Aggiungo che prima di tutto l’odontoiatra deve misurare l’ansia del paziente usando vari metodi (MDAS, VAS-A, ecc.) e calibrare le varie modalità di ansiolisi.

Le tecniche di ansiolisi appena descritte creano una sedazione cosciente: il paziente, quindi, resta sveglio e vigile durante le cure dentistiche.

L’ansia è un’emozione e purtroppo non tutte le emozioni sono gestibili. Se le tecniche ansiolitiche non funzionano, resta soltanto un’alternativa per offrire cure dentali ai pazienti che provano ansia e paura dal dentista: addormentare il paziente.

La sedazione profonda per eliminare ansia e paura dal dentista

Nella mia esperienza ho riscontrato che questa fobia, prodotta da ansia e paura, si può gestire esclusivamente con la sedazione profonda per via endovenosa (in cui il paziente dorme).
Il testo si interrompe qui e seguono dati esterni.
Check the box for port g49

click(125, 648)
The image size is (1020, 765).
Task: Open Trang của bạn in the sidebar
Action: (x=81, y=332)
Perché è così funzionale la sedazione profonda per eliminare ansia e paura dal dentista?

L’ansia e la paura dal dentista sono percepite dai pazienti da tutti e 5 i sensi:

  1. Vista: la vista della poltrona odontoiatrica e i vari strumenti (trapano, specillo, ecc,), ma anche lo stesso personale medico (dentista e assistente) nella consueta divisa sanitaria.
  2. Udito: il rumore del trapano odontoiatrico, immediatamente associato al dolore che causerà sul dente malato.
  3. Tatto: strumenti come lo specillo e il trapano devono necessariamente toccare i denti e di nuovo siamo a un collegamento diretto con il dolore e l’ansia.
  4. Olfatto: ricordiamo tutti l’odore di chiodi di garofano che si sente nella sala del dentista. È un composto chimico analgesico chiamato eugenolo, usato come componente per il cemento e per le otturazioni provvisorie.
  5. Gusto: in bocca arrivano diversi materiali, quali cementi, disinfettanti e amalgami, alcuni dal sapore sgradevole.

Grazie alla sedazione profonda i 5 sensi sono tutti inibiti.

Chi può praticare la sedazione profonda?

Diciamo innanzitutto chi non può praticarla:

  • Non può essere svolta direttamente dal dentista.
  • Non può essere svolta nello studio dentistico (non autorizzato né per la branca anestesia né per i farmaci in fascia H, cioè ospedalieri).

La sedazione profonda per via endovenosa può essere praticata da un Anestesista (Specialista in Anestesia e Rianimazione) e prevede:

  • l’utilizzo di farmaci in fascia H, non acquistabili né utilizzabili nello studio dentistico
  • la presenza di vari presidi per le emergenze mediche (debifrillatore, carrello delle emergenze, monitor multiparametrico, pulsiossimetro, bombole di ossigeno, ecc.)
  • una équipe specialistica esperta

Soprattutto, questo tipo di sedazione profonda si può praticare esclusivamente in ambiente ospedaliero (clinica privata oppure ambulatorio chirurgico privato, rispettivamente con o senza degenza ordinaria per il pernotto).

Diffida quindi da essere operato in sedazione profonda in uno studio dentistico: è una pratica non autorizzata, sia per i motivi poco sopra elencati sia perché il paziente viene operato in un ambiente non sicuro e non protetto.

Il mio metodo per eliminare ansia e paura dal dentista

Per i pazienti interessati da paura e ansia eseguo i trattamenti odontoiatrici prevalentemente in sedazione profonda per via endovenosa in respiro spontaneo, quindi senza intubazione del paziente, e in un ambulatorio chirurgico (autorizzato per la chirurgia ambulatoriale).

L’alternativa, se c’è l’indicazione clinica, è l’anestesia generale per via endovenosa, sia in respiro spontaneo sia in intubazione del paziente, ma solo in clinica. In tutti e due i casi il paziente è addormentato, non più cosciente.

Perché ho scelto queste due modalità per le mie cure dentali?

Spesso i pazienti che si rivolgono al mio studio odontoiatrico hanno 3 necessità:

  1. Vogliono dormire: senza vedere e senza sentire nulla. Non vogliono assolutamente rimanere svegli.
  2. Non vogliono sentire dolore.
  3. Non vogliono ricordarsi di nulla.

È per questi motivi che ho ideato il Metodo LG3: i pazienti che hanno paura del dentista hanno finalmente risolto il loro problema e trovato la soluzione adatta per farsi curare i denti.